[[ Records shown open ]]

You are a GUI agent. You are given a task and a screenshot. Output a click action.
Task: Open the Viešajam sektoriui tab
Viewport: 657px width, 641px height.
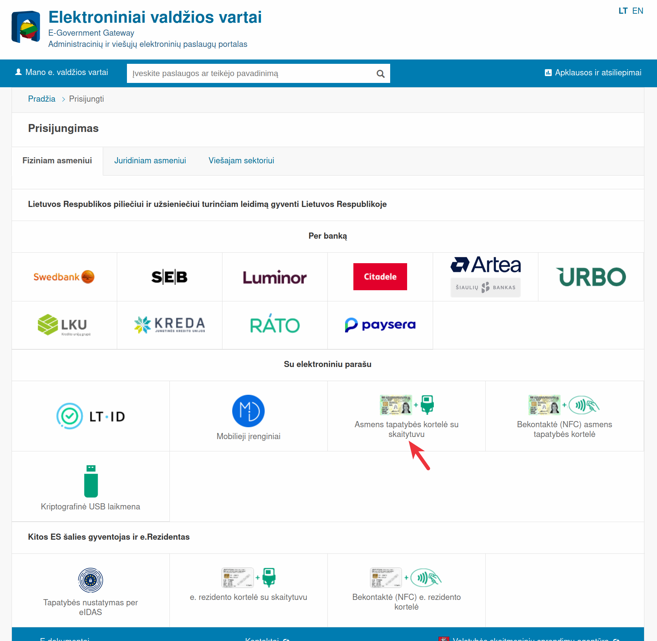pyautogui.click(x=241, y=161)
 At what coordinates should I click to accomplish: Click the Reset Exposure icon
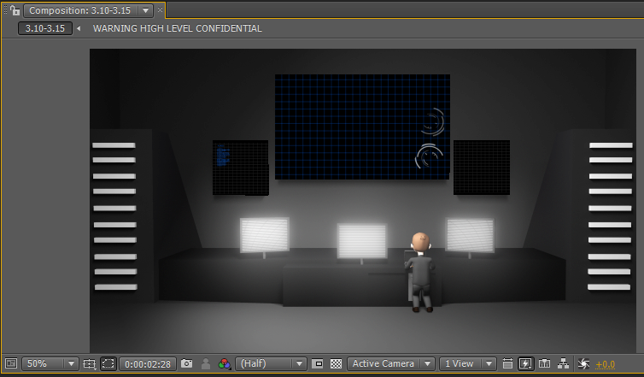584,363
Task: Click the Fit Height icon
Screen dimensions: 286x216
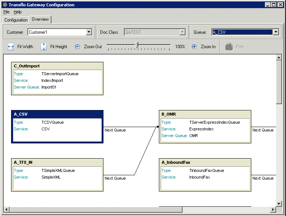Action: (44, 47)
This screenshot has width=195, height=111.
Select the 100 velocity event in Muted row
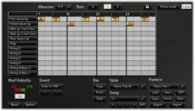click(71, 24)
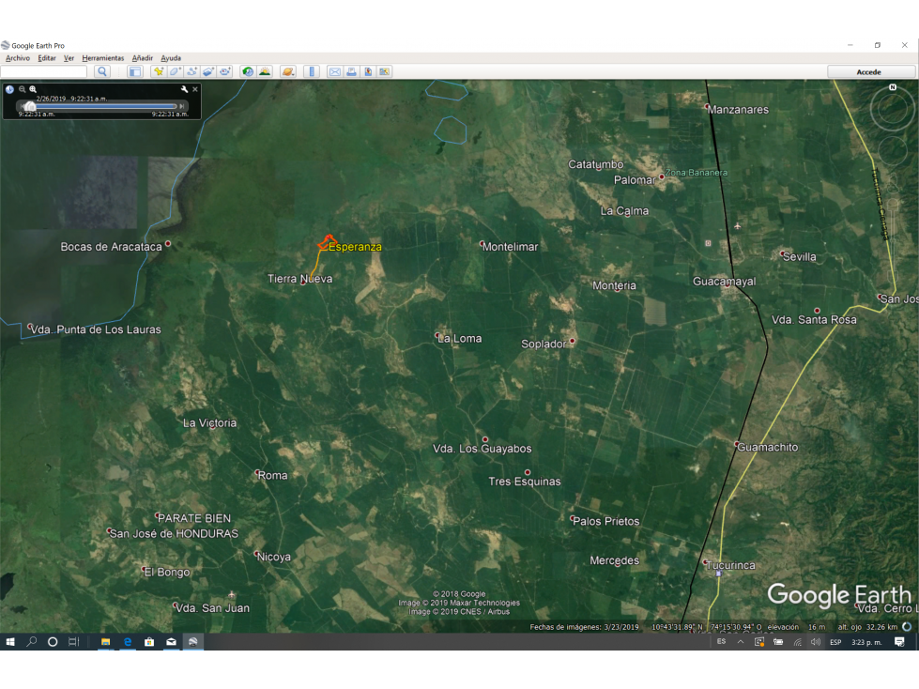Expand the planet switcher dropdown
919x689 pixels.
[x=288, y=71]
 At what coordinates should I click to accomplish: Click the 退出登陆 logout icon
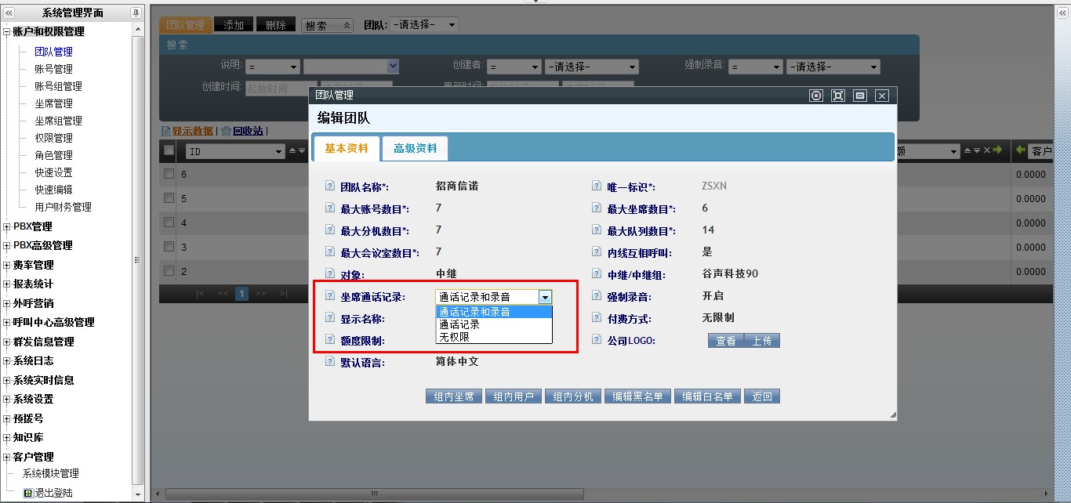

[[ Records shown closed ]]

Recopy the full listing exactly, passing over any picture.

Exercise answer:
You are a GUI agent. You are given a task and a screenshot. Output a click action.
Task: Open the Viešajam sektoriui tab
Viewport: 657px width, 641px height.
pyautogui.click(x=241, y=161)
 At what coordinates should I click to accomplish: Click the Reset Exposure icon
584,363
Task: Click the Fit Height icon
Screen dimensions: 286x216
Action: (44, 47)
This screenshot has width=195, height=111.
Select the 100 velocity event in Muted row
click(71, 24)
Expand the planet switcher dropdown
919x689 pixels.
[x=288, y=71]
 At what coordinates should I click to accomplish: Click the 退出登陆 logout icon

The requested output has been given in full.